■ **TRECHO DA FONTE**
────

Frei Betto: trajetória política



Um dos instrumentos da análise da realidade adotado por anos pela Teologia da Libertação foi o marxismo. Frequentemente os adeptos dessa corrente são acusados de serem marxista. Vejamos qual a posição de Frei Betto em relação ao marxismo.

Frei Betto denomina o marxismo como uma teoria da “práxis revolucionária” e considera muito importante que a mesma seja utilizada como ferramenta de “libertação dos oprimidos”, pois, por ser fruto do proletariado, o marxismo deverá sempre ser aferido “por essa mesma luta” (BETTO, 1986, p.36).

Nessa perspectiva, ainda segundo o autor, nem o marxismo nem os marxistas podem ignorar o papel do cristianismo como instrumento de libertação – visto que o marxismo deu muito valor às questões materiais e não levou em conta o aspecto existencial – e salienta que para apreender o potencial revolucionário do cristianismo é necessário que o marxismo rompa com sua ótica “objetivista” – que não leva em conta a subjetividade do ser humano (questões existenciais) – e reconheça o papel da subjetividade humana na história. O autor faz algumas considerações – ressalvando sempre sobre os cuidados para não se premeditar nas análises – sobre o fim do socialismo no Leste Europeu. Vejamos como se posiciona Betto:
Somos contemporâneos do fenômeno, e por isso, talvez não tenhamos a isenção de futuros analistas em relação à falência do socialismo no Leste Europeu. Mas, numa análise imediata, constatamos que não se levou em conta a questão da subjetividade humana no projeto do socialismo. Por quê? Porque o próprio marxismo, nos seus fundamentos, não abordou mais profundamente a questão da subjetividade humana (BETTO; BOFF, 2005, p.30).

────

■ **INFORMAÇÕES FORNECIDAS**
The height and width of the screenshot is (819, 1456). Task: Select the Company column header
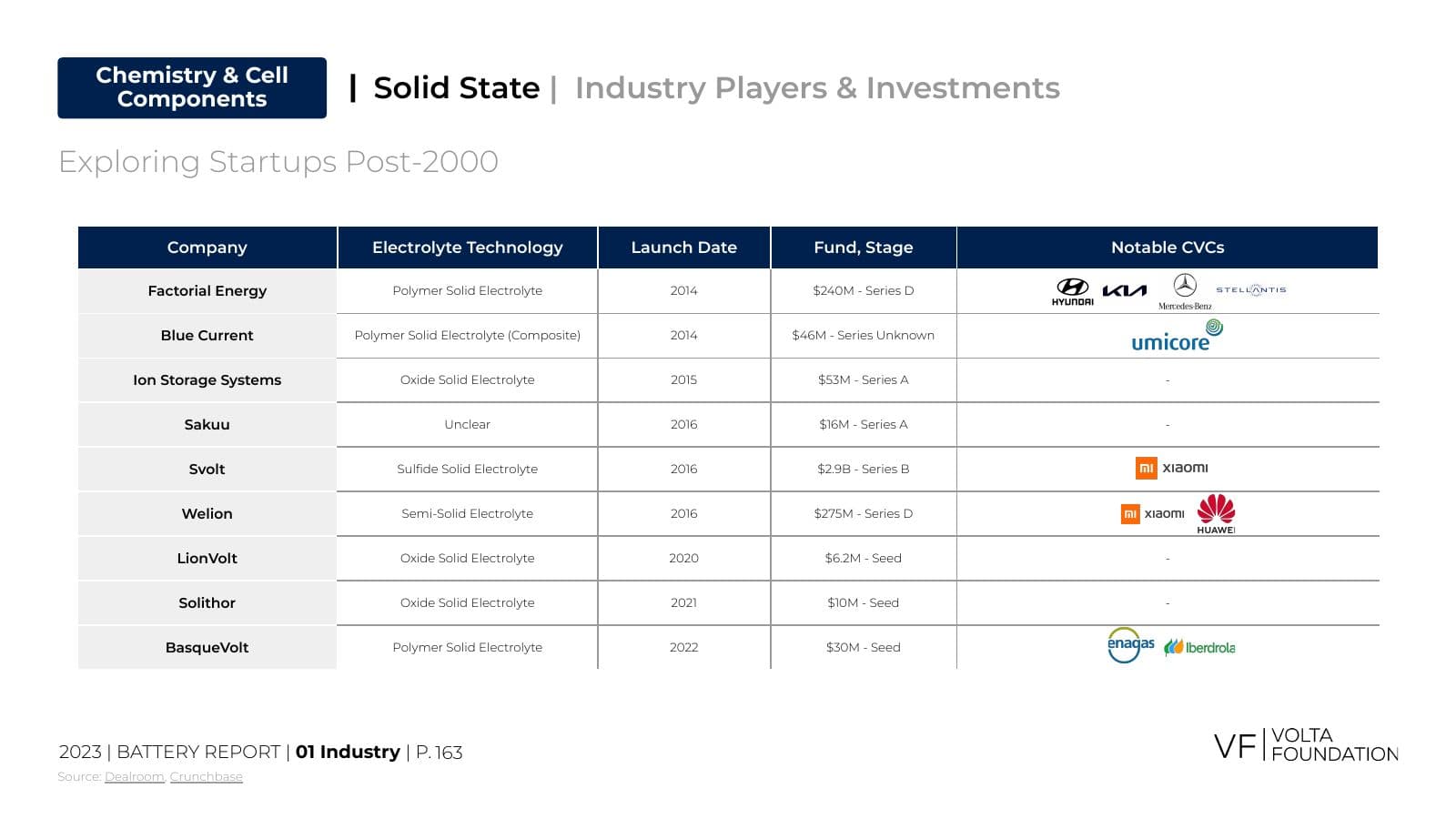tap(207, 248)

────

■ **OBJETIVO INDICADO 1**
Diga se cada afirmação concorda com o texto sobre Frei Betto, respondendo sim ou não e citando literalmente as palavras do texto que decidem. (a) No trecho citado de Betto e Boff, os autores dizem ser contemporâneos da falência do socialismo no Leste Europeu. (b) Segundo o texto, o marxismo deu pouco valor às questões materiais. (c) Na análise de Betto, o projeto do socialismo levou em conta a subjetividade humana.
■ **OBJETIVO INDICADO 2**
Transcreva do texto sobre Frei Betto o trecho que começa com "Frei Betto: trajetória" e vai até "relação ao marxismo.".
O material não tem relação com o texto sobre Frei Betto.

■ **RESPOSTA ESCRITA 1**
(a) Sim: "Somos contemporâneos do fenômeno".
(b) Não: "o marxismo deu muito valor às questões materiais e não levou em conta o aspecto existencial".
(c) Não: "não se levou em conta a questão da subjetividade humana no projeto do socialismo".

■ **RESPOSTA ESCRITA 2**
Frei Betto: trajetória política



Um dos instrumentos da análise da realidade adotado por anos pela Teologia da Libertação foi o marxismo. Frequentemente os adeptos dessa corrente são acusados de serem marxista. Vejamos qual a posição de Frei Betto em relação ao marxismo.